::: Provided records :::

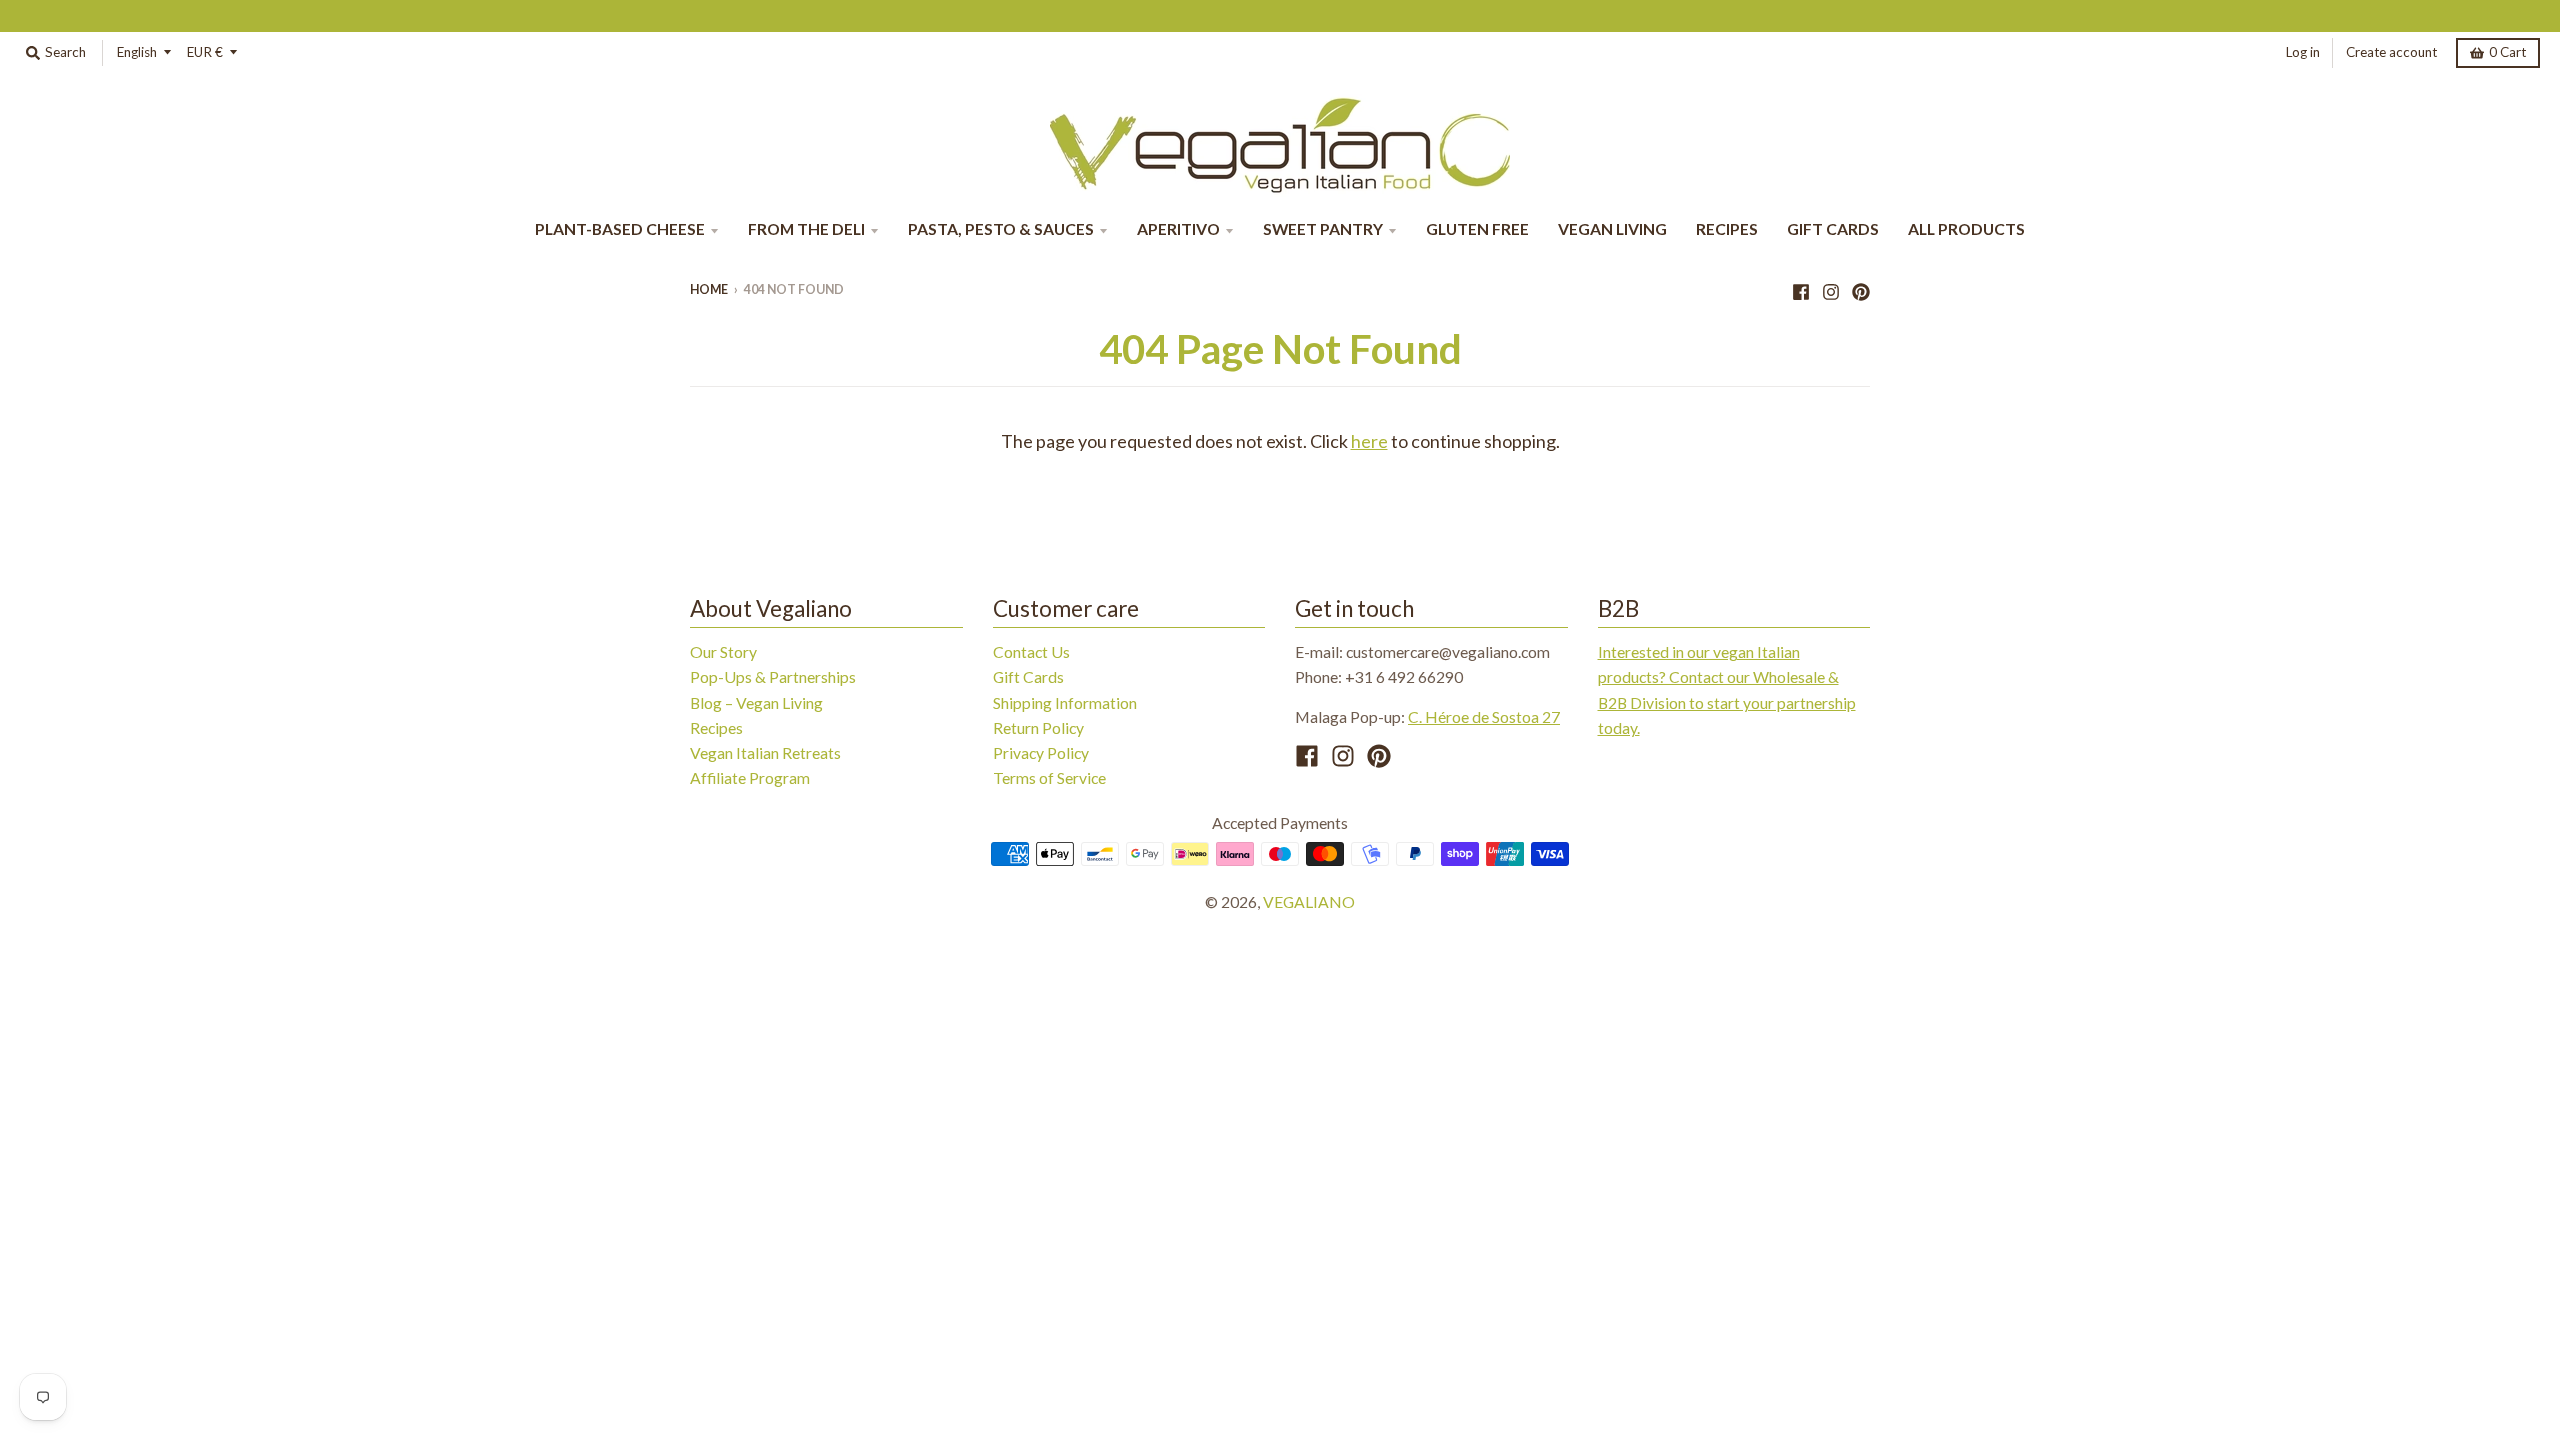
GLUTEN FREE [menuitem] (1477, 228)
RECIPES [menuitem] (1727, 228)
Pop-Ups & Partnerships (773, 676)
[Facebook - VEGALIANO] (1801, 289)
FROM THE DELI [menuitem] (806, 228)
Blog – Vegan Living (756, 702)
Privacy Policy (1041, 752)
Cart (2507, 52)
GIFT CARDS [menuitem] (1833, 228)
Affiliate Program (750, 777)
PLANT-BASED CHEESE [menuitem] (620, 228)
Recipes (716, 727)
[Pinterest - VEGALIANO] (1861, 289)
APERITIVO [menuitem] (1178, 228)
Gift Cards (1028, 676)
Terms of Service (1049, 777)
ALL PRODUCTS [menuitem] (1966, 228)
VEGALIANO (1309, 901)
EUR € (205, 52)
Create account (2391, 52)
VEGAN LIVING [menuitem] (1612, 228)
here (1369, 441)
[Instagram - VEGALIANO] (1831, 289)
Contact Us (1031, 651)
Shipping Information (1065, 702)
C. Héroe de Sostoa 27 (1484, 716)
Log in (2303, 52)
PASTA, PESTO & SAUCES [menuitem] (1001, 228)
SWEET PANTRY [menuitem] (1323, 228)
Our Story (723, 651)
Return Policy (1038, 727)
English (137, 52)
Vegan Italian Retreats (765, 752)
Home (709, 289)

:::

For this exercise, return the data above exactly and leave every picture out.

GLUTEN FREE [menuitem] (1477, 228)
RECIPES [menuitem] (1727, 228)
Pop-Ups & Partnerships (773, 676)
[Facebook - VEGALIANO] (1801, 289)
FROM THE DELI [menuitem] (806, 228)
Blog – Vegan Living (756, 702)
Privacy Policy (1041, 752)
Cart (2507, 52)
GIFT CARDS [menuitem] (1833, 228)
Affiliate Program (750, 777)
PLANT-BASED CHEESE [menuitem] (620, 228)
Recipes (716, 727)
[Pinterest - VEGALIANO] (1861, 289)
APERITIVO [menuitem] (1178, 228)
Gift Cards (1028, 676)
Terms of Service (1049, 777)
ALL PRODUCTS [menuitem] (1966, 228)
VEGALIANO (1309, 901)
EUR € (205, 52)
Create account (2391, 52)
VEGAN LIVING [menuitem] (1612, 228)
here (1369, 441)
[Instagram - VEGALIANO] (1831, 289)
Contact Us (1031, 651)
Shipping Information (1065, 702)
C. Héroe de Sostoa 27 (1484, 716)
Log in (2303, 52)
PASTA, PESTO & SAUCES [menuitem] (1001, 228)
SWEET PANTRY [menuitem] (1323, 228)
Our Story (723, 651)
Return Policy (1038, 727)
English (137, 52)
Vegan Italian Retreats (765, 752)
Home (709, 289)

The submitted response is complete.